Manager – IT Cybersecurity Compliance

This is a fully remote position, open to applicants in Virginia.

📋 Description

• The Manager – Cyber Security Compliance is tasked with developing and sustaining the overarching cyber security compliance program.

• This role will oversee a team of cyber security compliance experts, fostering a comprehensive compliance framework and ensuring readiness for regulations, standards, and contractual obligations within Sentara Healthcare.

• Responsible for managing and reporting on cyber security compliance to align with Sentara Healthcare’s requirements.

• Reporting to the Director of GRC in Cyber Security, this position guarantees adherence to regulatory, industry, and contractual standards.

• Additionally, the Manager will formulate the strategy and implement effective processes, methodologies, and technology solutions to enhance the cyber defense of Sentara Healthcare, with an emphasis on continuous improvement, data protection, governance, risk management, and mitigation.

• As an expert in compliance and assurance, engage with both management and technical teams to refine strategies, identify control weaknesses, assess risks, and pinpoint opportunities to establish a comprehensive and robust compliance function.

• Moreover, improve engagement with business and technology control owners.

• Develop a framework and process to conduct readiness assessments for compliance with cybersecurity standards and requirements.

• Lead a team of cyber security compliance professionals to evaluate compliance against a wide range of control requirements, both internally and externally.

• Own the cyber security compliance strategy, programs, and related initiatives, including regulatory audits, compliance management, controls testing, medical device security, metrics, and risk and performance indicators.

• Have a deep understanding of key security and compliance frameworks, including but not limited to HIPAA, HICP 405(d), NIST800-171, SOC2, ISO27001, and relevant laws/regulations.

• Manage compliance initiatives to ensure control effectiveness with applicable laws and regulations, along with internal policies and procedures.

• Oversee activities in assigned IT areas to ensure compliance with internal policies and standards.

• Participate in the creation and implementation of new business initiatives involving compliance to ensure necessary functionality for supporting required compliance.

⛳️ Requirements

• Bachelor's degree in Cybersecurity, Information Technology, Computer Science, or a related field (Preferred) OR 7+ years in a cyber security management position, ideally in Governance, Risk, or Compliance without a Bachelor's Degree (Required)

• Certification/Licensure CISSP (Certified Information Systems Security Professional) (Preferred)

• CISM (Certified Information Security Manager) (Preferred)

• CRISC (Certified in Risk and Information Systems Control) (Preferred)

• CISA (Certified Information Systems Auditor) (Preferred)

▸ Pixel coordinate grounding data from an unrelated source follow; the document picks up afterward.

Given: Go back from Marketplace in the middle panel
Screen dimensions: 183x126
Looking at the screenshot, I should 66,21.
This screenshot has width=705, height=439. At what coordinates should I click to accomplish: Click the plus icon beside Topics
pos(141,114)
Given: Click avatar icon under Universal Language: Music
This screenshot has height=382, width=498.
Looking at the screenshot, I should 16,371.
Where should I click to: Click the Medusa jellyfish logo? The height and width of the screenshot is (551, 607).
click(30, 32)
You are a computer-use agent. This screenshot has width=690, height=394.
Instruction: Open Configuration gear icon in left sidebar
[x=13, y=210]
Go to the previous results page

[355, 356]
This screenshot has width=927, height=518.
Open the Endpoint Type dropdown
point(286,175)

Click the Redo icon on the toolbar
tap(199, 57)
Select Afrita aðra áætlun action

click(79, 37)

• 5+ years of experience in a cyber security management role, preferably in Governance, Risk, or Compliance with a Bachelor's Degree (Required)

• 7+ years of experience in a cyber security management role, preferably in Governance, Risk, or Compliance without a Bachelor's Degree (Required)

• Ideal candidates will have progressed through the ranks of Cyber Security Governance, Risk, and Compliance.

• Familiarity with various industry regulations and frameworks (PCI, HIPAA, Data Privacy Laws, ISO27001/2, NIST, HITRUST, etc.)

• Experience with GRC tools such as Service Now, Archer, etc.

• Background working in a highly regulated environment.

• Experience in information security and auditing with increasing responsibilities.

• Strong foundation in security controls, auditing, networking, and system security.

• Ability to articulate complex technical concepts in business terms.

• Assess the effectiveness of the internal security control framework and recommend modifications as business needs evolve.

• Capability to build and lead a highly motivated team.

• Detail-oriented and organized, with the ability to work under deadlines in a dynamic environment and manage multiple projects concurrently.

• Proven track record of managing and mentoring cyber security analysts at all levels.

🏝️ Benefits

• Medical, Dental, Vision plans

• Adoption, Fertility and Surrogacy Reimbursement up to $10,000

• Paid Time Off and Sick Leave

• Paid Parental & Family Caregiver Leave

• Emergency Backup Care

• Long-Term, Short-Term Disability, and Critical Illness plans

• Life Insurance

• 401k/403B with Employer Match

• Tuition Assistance – $5,250/year and discounted educational opportunities through Guild Education

• Student Debt Pay Down – $10,000

• Reimbursement for certifications and complimentary access to complete CEUs and professional development

• Pet Insurance

• Legal Resources Plan

• Colleagues have the opportunity to earn an annual discretionary bonus if established system and employee eligibility criteria is met.